5 • Inclusión social activa: Aumentará en un 49,5% la inversión real en Inclusión Social Activa respecto a 2019, a partir de una inversión proyectada en $270.000 millones o 0,7% del PBI. 

6 •Género y diversidad: En 2021, se elevará casi en 1.350% la inversión real en Género y Diversidad respecto a 2019, a partir de una inversión proyectada en $6.205 millones. Destina $1,3 billones a políticas que cierran brechas de desigualdad. Esto es transversal a todos los Ministerios, son 55 políticas de género provenientes de 22 organismos que funcionan en 14 Ministerios. 

IMPUESTO A LA RIQUEZA 

Luego de varios meses durmiendo el sueño de los justos, el Congreso comenzó a debatir después del presupuesto el proyecto de ley de Aporte Solidario Extraordinario, denominado nuevo impuesto a la riqueza. 

El debate promete ser extenso pero parece tener un final anticipado. Según fuentes parlamentarias, tanto el oficialismo como la oposición presentaron una lista de alrededor de 80 legisladores cada uno, lo que significaría que la discusión y las exposiciones extenderían el debate hasta las primeras horas del día de mañana. Se estima que sería aprobado alrededor de las 8 de la mañana. 

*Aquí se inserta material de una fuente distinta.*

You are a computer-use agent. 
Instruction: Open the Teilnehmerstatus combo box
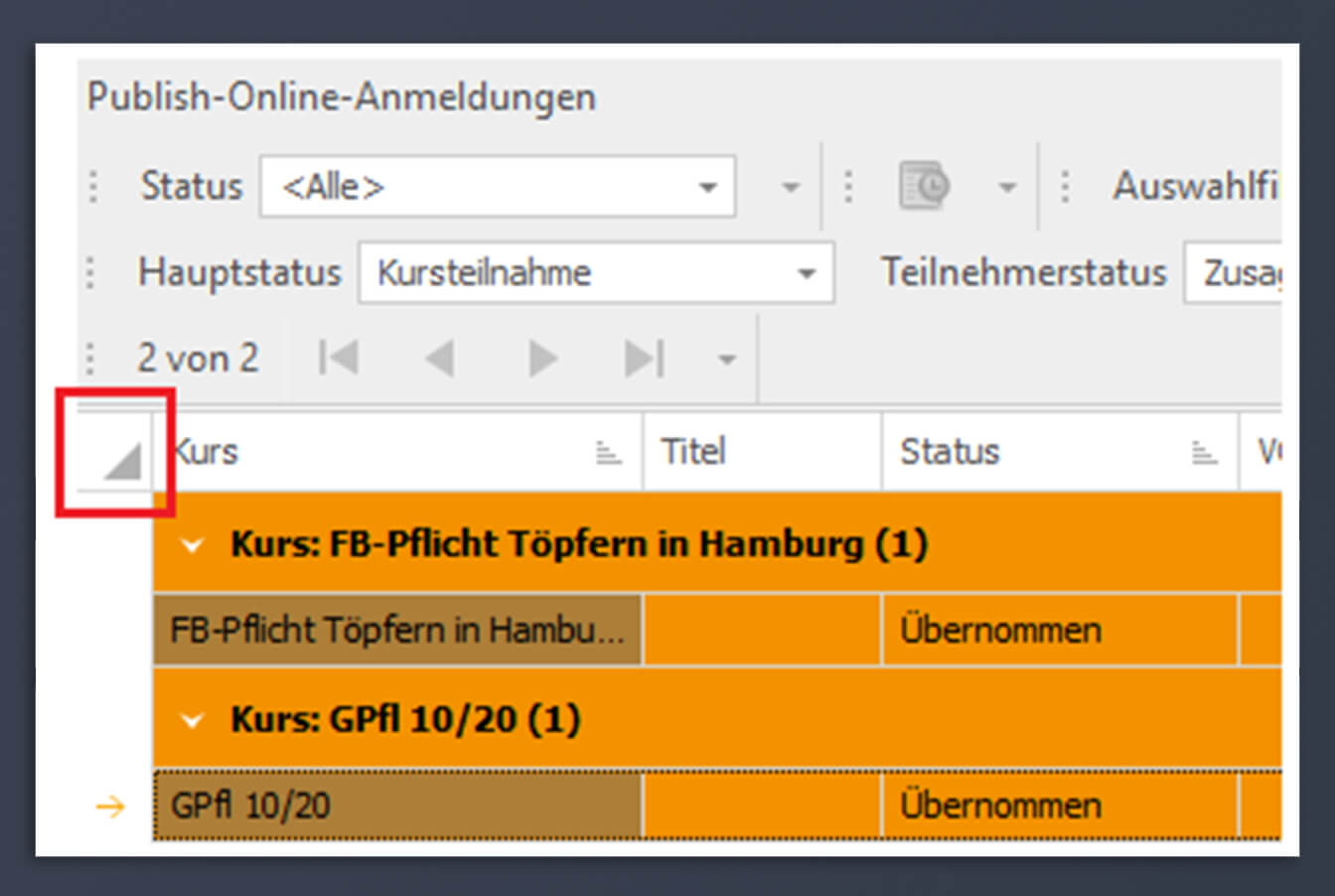pyautogui.click(x=1233, y=272)
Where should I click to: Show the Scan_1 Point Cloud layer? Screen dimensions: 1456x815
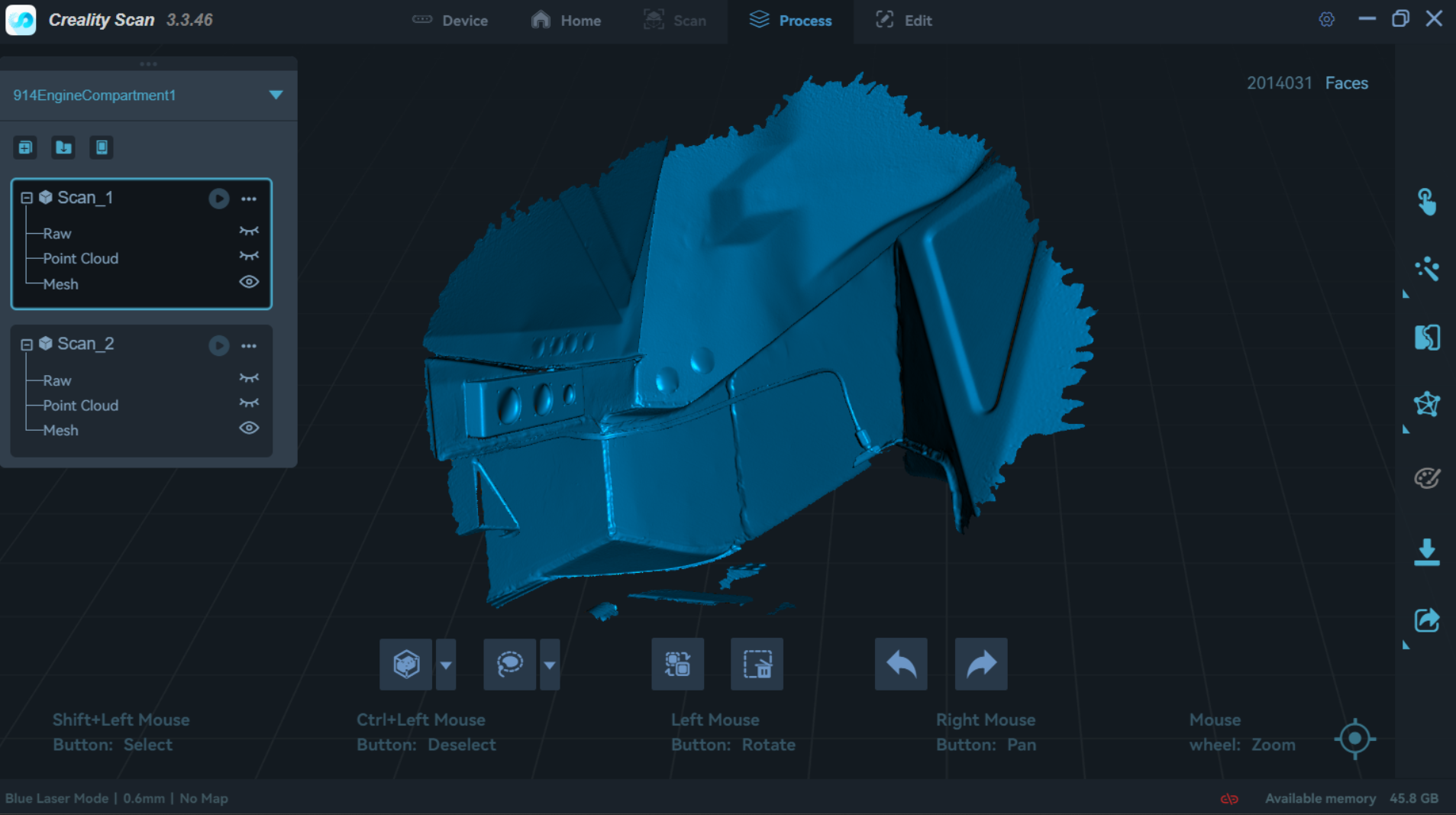point(249,257)
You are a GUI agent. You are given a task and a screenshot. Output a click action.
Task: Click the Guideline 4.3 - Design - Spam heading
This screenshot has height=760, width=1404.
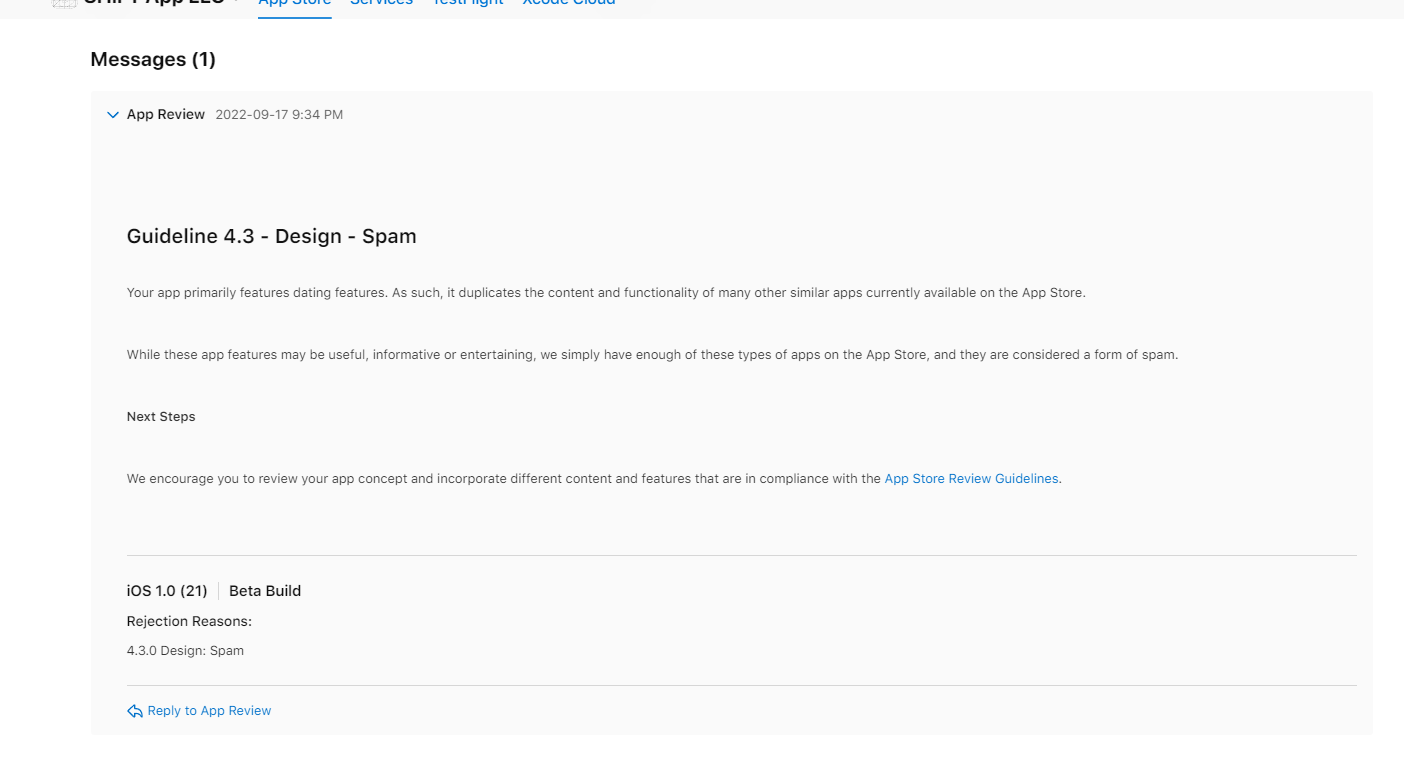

Lo que parece más seguro que el horario de votación son las manos levantadas con las que contará el oficialismo. El proyecto necesita para ser aprobado mayoría simple, esto es, 129 diputados que voten a favor. Y el Frente de Todos los tiene. 

La bancada oficialista cuenta con 119 diputados y a este grupo se le sumarán los 11 del Interbloque Federal que comanda Eduardo Bucca; los 6 del interbloque Unidad para el Desarrollo, que preside José Luis Ramon; el monobloque del Movimiento Popular Neuquino y ahora se sumaron dos más del nuevo bloque Acción Federal que comanda Felipe Álvarez, quien hasta la sesión anterior formaba parte de Juntos por el Cambio. 

Con estos números el debate parece ser más para que cada uno siente posición que para la posibilidad de una discusión. Aunque existe la posibilidad de que se introduzcan cambios en el proyecto, en especial la posibilidad de subir el piso del mínimo no imponible de 200 a 300 millones de pesos. 

Una vez aprobado, el proyecto pasará a la Cámara de Senadores en donde el oficialismo también cuenta con los votos necesarios para aprobarlo, pero los plazos son el punto principal para prestarle atención. El proyecto entrará en la Comisión de Presupuesto y, una vez que obtenga dictamen, pasará al recinto. 

El proyecto del impuesto, redactado por el diputado Carlos Heller a pedido de Máximo Kirchner, establece el pago de una tasa progresiva para las personas físicas o "humanas" argentinas a partir de los $200 millones. No importa que la persona tenga residencia fiscal en otro país, pero no alcanza a los extranjeros. Arranca con una alícuota del 2% y llega hasta 3,5% para patrimonios de más de $3.000 millones en el país. La tasa se eleva hasta un máximo de 5,25% para quienes tengan bienes en el exterior. Si deciden repatriar el 30% de sus tenencias financieras, quedarán exceptuados de ese diferencial y serán igualados con el resto de los aportantes en el país. La mayoría de los especialistas en impuestos y las entidades que representan a los empresarios lo calificaron de confiscatorio y contrario a la estrategia de atraer inversiones que necesita el Gobierno.